Weird that the genius Musk doesn't need his own compute, after all shouldn't Macrohard (no joke) already building the worlds software from scratch?
For this amount of money you can rebuild cursor and everything else on the market, and with the rest of 9-59 Billion, you just hire experts in coding and let them code real high quality code examples.
And then you just use your existing grok pipeline and just add this functionality.
This xAI stuff has to be run by idiots
And if you combine a shitton of data with a lot of compute, large userbase and good engineers, you have a pretty good chance of doing something interesting.

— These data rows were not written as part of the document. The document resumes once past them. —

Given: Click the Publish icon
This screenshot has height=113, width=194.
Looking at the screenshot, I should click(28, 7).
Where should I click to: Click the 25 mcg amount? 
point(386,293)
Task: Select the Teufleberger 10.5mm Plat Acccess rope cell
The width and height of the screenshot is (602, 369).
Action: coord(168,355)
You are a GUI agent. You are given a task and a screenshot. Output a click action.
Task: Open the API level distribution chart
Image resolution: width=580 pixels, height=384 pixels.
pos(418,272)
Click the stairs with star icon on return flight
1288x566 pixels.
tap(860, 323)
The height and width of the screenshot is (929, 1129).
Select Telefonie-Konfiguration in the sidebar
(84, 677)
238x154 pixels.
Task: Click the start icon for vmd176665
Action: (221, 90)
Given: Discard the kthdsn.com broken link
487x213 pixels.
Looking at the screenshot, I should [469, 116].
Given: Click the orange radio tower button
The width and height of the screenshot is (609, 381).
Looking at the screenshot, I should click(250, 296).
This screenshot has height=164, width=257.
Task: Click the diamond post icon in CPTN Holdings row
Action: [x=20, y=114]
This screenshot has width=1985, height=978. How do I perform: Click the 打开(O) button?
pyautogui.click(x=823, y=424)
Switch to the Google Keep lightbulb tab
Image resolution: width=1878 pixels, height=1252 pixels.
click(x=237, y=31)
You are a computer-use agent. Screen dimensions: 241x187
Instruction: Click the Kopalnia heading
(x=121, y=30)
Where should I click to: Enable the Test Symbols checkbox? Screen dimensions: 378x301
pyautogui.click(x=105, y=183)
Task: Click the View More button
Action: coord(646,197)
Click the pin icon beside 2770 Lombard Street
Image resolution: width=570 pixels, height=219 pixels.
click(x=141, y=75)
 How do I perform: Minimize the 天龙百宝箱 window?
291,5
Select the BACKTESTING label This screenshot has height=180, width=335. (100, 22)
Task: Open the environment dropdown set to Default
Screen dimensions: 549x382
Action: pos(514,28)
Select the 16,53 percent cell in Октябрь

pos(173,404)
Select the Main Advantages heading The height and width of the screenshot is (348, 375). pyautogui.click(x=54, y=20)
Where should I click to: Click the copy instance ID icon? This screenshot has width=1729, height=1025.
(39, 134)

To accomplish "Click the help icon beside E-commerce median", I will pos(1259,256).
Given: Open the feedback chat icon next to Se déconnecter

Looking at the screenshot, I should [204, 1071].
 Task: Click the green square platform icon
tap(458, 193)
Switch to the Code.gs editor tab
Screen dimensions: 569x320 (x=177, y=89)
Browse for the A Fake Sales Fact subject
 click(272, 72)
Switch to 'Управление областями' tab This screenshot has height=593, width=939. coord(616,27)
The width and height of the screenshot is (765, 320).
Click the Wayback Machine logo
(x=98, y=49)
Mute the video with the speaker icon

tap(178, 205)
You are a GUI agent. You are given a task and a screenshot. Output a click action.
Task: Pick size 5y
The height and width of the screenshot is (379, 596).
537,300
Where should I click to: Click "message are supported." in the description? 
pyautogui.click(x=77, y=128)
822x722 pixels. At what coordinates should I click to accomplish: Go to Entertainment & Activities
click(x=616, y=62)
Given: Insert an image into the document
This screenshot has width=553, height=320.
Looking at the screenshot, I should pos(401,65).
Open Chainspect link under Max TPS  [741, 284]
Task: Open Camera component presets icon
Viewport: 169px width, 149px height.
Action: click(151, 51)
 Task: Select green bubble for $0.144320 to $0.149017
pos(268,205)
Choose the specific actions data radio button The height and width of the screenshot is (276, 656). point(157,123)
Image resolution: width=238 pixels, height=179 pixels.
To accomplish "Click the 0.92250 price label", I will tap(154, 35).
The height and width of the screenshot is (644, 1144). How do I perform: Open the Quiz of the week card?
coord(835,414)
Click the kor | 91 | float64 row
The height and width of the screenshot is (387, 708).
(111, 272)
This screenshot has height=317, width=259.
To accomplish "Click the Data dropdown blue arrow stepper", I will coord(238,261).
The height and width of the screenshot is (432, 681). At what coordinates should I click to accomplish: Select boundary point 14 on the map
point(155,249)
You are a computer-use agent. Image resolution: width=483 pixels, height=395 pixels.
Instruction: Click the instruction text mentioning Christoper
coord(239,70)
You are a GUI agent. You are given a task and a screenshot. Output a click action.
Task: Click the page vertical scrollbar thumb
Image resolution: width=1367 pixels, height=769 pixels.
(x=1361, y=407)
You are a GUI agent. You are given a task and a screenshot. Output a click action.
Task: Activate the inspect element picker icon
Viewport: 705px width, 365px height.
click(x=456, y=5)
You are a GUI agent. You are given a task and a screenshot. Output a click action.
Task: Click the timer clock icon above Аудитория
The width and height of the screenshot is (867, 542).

I gave it a mix of refactoring tasks and new feature tasks. For each one, I had it write a plan, then I had Codex review it. Codex found major issues with every plan: patterns that don't match the rest of the code base, hallucinated variable/function names, and even outright bugs in the way the plan was written. I fed the feedback to Composer 2. After it made the changes and implemented the revised plan, I had Codex and Opus 4.7 do code reviews, and once again both of them found major bugs.
Overall it was a very frustrating experience. I feel like I wasted a whole day. Which is sad, as I have been looking for an excuse to come back to Cursor. But as things stand, Codex + CC combo cannot be beat, not just in terms of price but also quality.